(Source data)
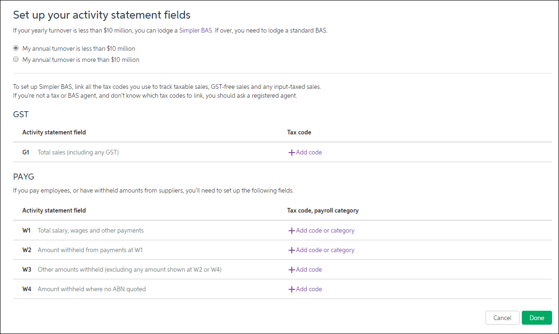Viewport: 559px width, 334px height.
Task: Click the 'Tax code' column header under GST
Action: pyautogui.click(x=299, y=133)
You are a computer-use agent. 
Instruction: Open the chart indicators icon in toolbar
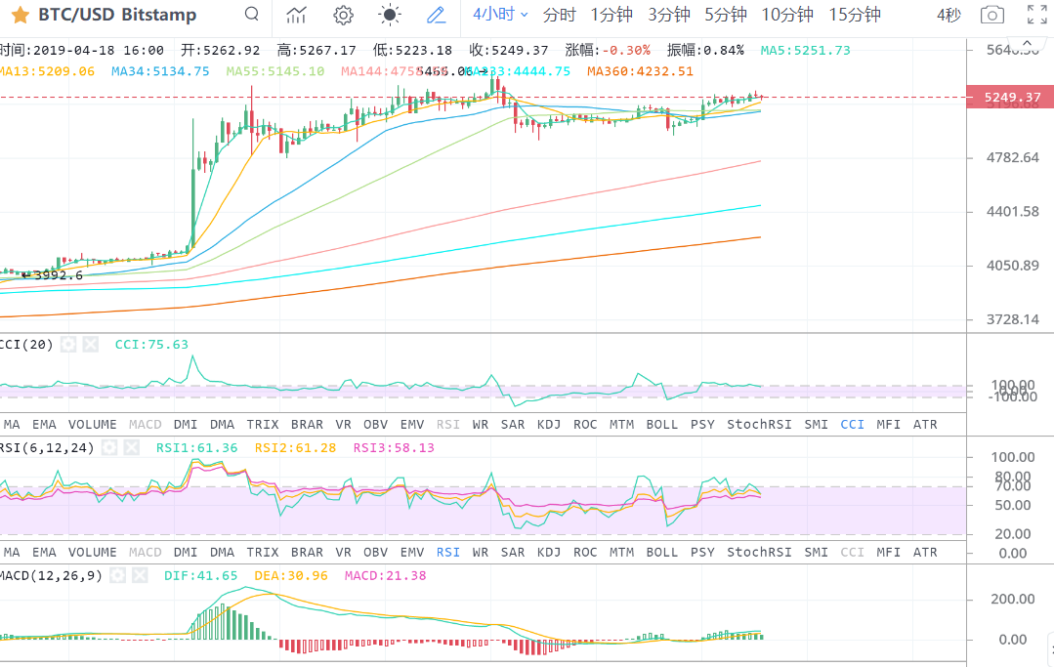pyautogui.click(x=296, y=15)
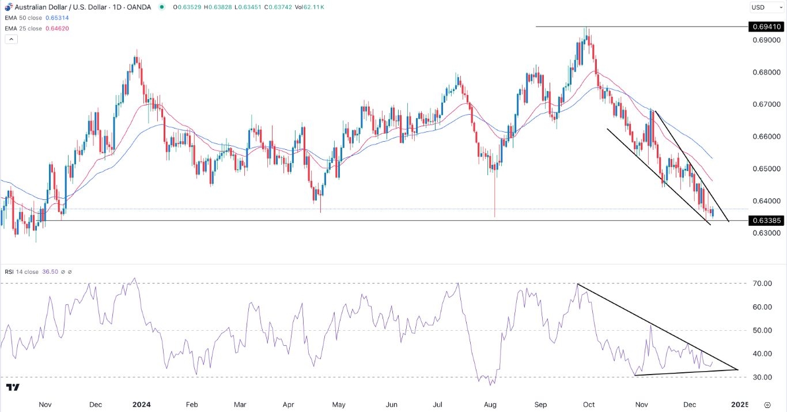787x412 pixels.
Task: Click the 36.50 RSI value reading
Action: [50, 271]
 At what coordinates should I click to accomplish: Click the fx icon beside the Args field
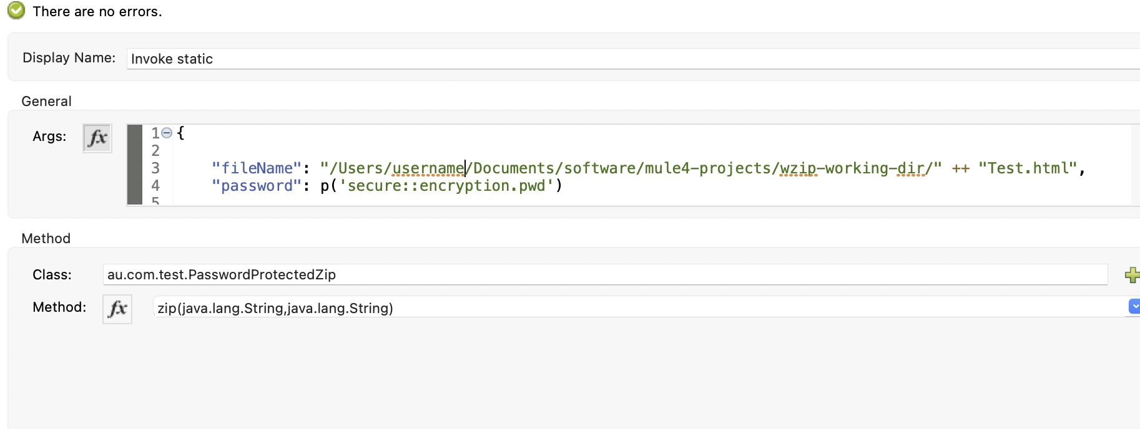pyautogui.click(x=97, y=138)
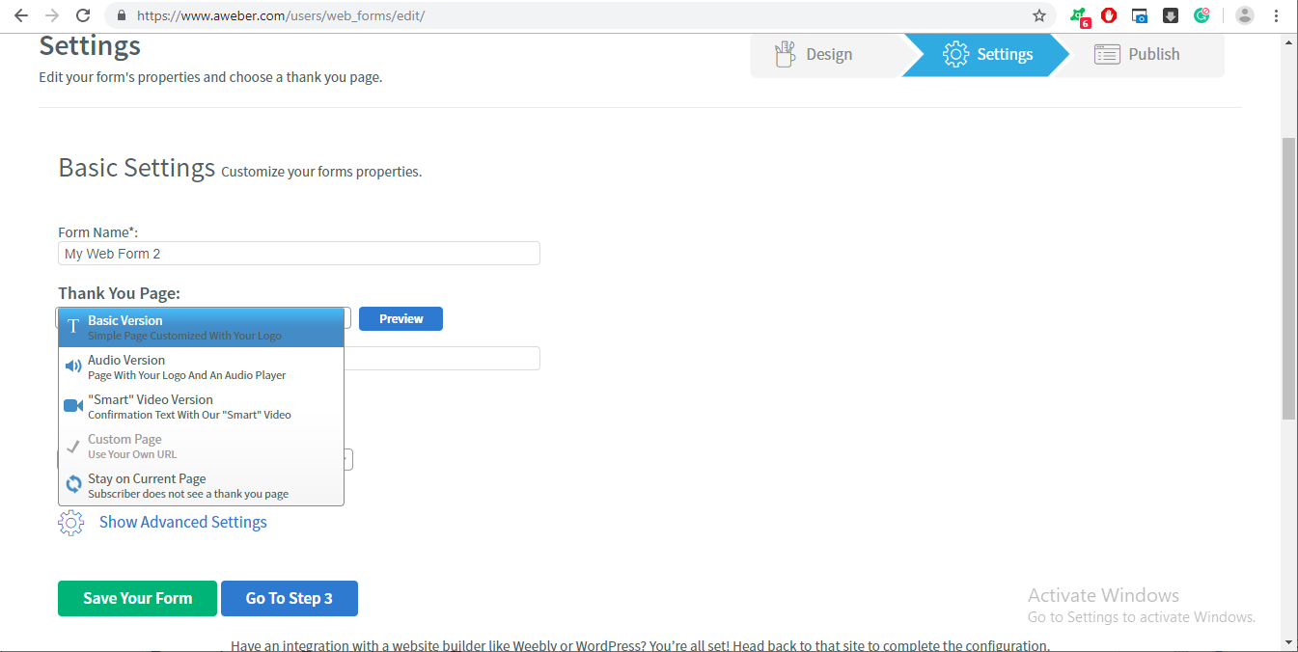
Task: Click the Basic Version 'T' icon
Action: 73,326
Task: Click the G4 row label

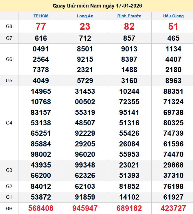Action: 9,123
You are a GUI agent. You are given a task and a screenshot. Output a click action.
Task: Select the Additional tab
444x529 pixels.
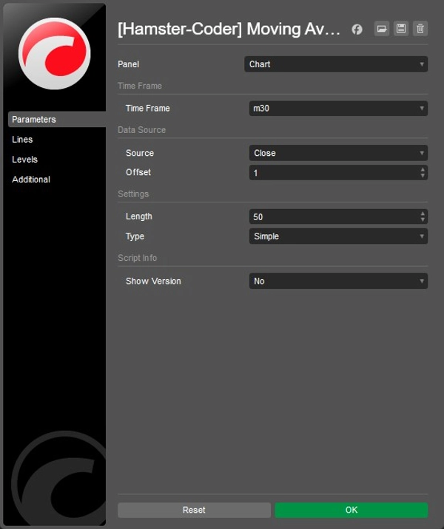point(31,180)
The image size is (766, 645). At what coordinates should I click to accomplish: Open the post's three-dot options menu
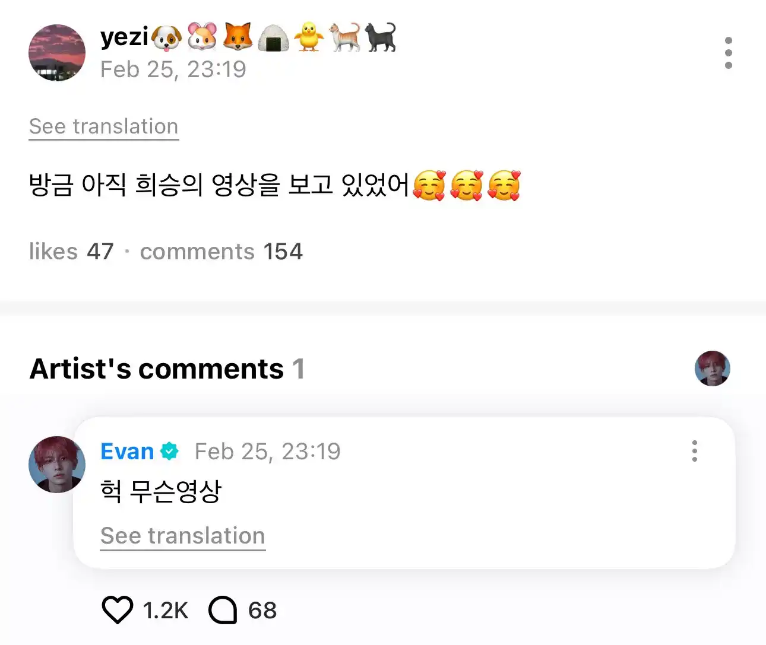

EXERCISE
Using the entries above, work out the number of lines that hold the word "agent" and write it with no other words.

TASK OUTPUT
2